Sunday, October 29, 2006

Next on the List...

The FBI will be moving its Detroit Headquarters from the McNamara Federal Building to a new location at Howard and the Lodge Freeway in 2009. The Executive Plaza complex, built between 1967 & 1972 will be demolished to make way for the new 300,000 square-foot complex.



Sunday, October 22, 2006

Globe Trading Company Building To Be Redeveloped

The Detroit Free Press is reporting that the Globe Trading Company Building in River Town is to be redeveloped into a $15 million dollar residential and retail complex.
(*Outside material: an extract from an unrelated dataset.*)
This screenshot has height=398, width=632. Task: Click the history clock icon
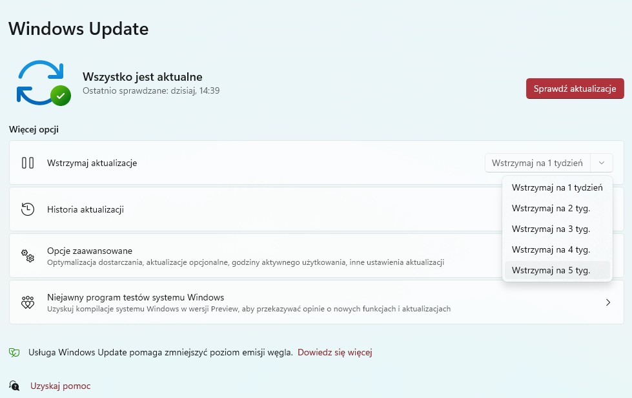click(x=28, y=209)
Mark Wilcox, who has also renovated Rinnell Place Lofts and the Carola Building, will convert the 146 year old complex into 45 market-rate condominiums and 10,000 Sq. feet of retail space.


The National Park Service’s Historic American Engineering Record (HAER) project has produced these documents detailing the history of the building:

Narritive

Illustrations

Sunday, October 15, 2006

Ghostly Ruins: America's Forgotten Architecture

Out now, from Princeton Architectural Press and author Harry Skrdla, is "Ghostly Ruins: America's Forgotten Architecture." It's a 224 page introduction to some of America's most fascinating architectual ruins. Skrdla, and engineer and historic preservation consultant based in Ann Arbor has inadvertently created a tour book for urban exploration. He's does, however, acknowledge this fact in his disclaimer and urges safety, responsibility, and most of all respect.
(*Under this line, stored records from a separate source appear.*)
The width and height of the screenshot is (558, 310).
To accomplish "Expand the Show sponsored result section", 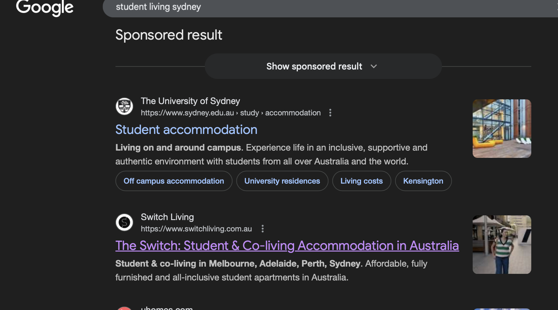I will point(314,66).
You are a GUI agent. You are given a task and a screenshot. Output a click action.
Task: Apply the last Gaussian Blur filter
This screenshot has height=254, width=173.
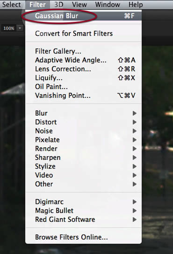pos(84,16)
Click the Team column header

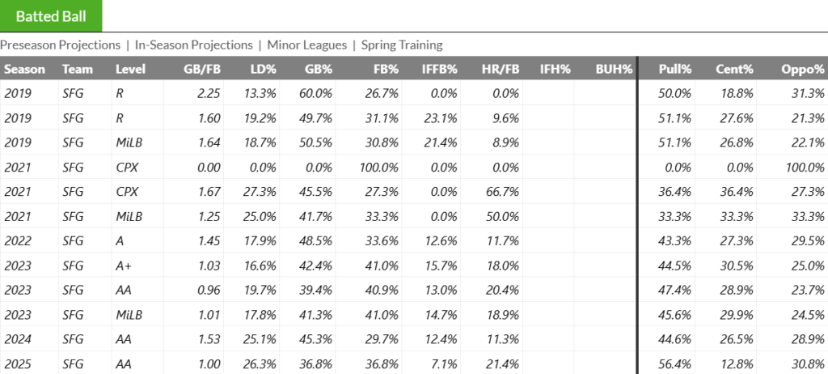tap(78, 70)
The book covers a wide variety of industrial, commercial and residential ruins accompanied by wonderful photos and brief backgrounds. Skrlda hits upon famous structures as well as the obscure. It contains profiles of the biggies such as the haunted Eastern State Penitentiary and Bannerman's Castle, as well as lesser known but equally compelling Windsor Plantation and the ghost towns of Centrella, Pennsylvania and Bodie, California.
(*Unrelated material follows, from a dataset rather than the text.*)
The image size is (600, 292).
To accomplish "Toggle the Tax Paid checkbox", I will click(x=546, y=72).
Having been written and photographed by a local, "Ghostly Ruins" provides a lot of coverage on Detroit. How could a book with this scope, not include the Book Cadillac Hotel or the Michigan Central Depot after all. Also included are essays on the Packard Plant, Chin Tiki, Brush Park, Hudson's and the United Artist Theater.

Skrdla has done well in crafting this tome on urban decay. He sets the stage with a series of vignettes in his introduction that will surely strike a chord with all urban explorers. Why are we so interested in these monuments of desolation? Could it be nostalgia for the past and memories of one's youth? Do we fancy ourselves as history's detectives searching for the truth behind these building's misfortune? Or, are we drawn in by the ghosts within that sit in waiting? The tragedies of these once great structures grip you from the very first page and haunt you till the very last. "Ghostly Ruins" is an inspiration. Just as Skrdla predicted, I was ready to hit the road and take some photos before I finished the introduction.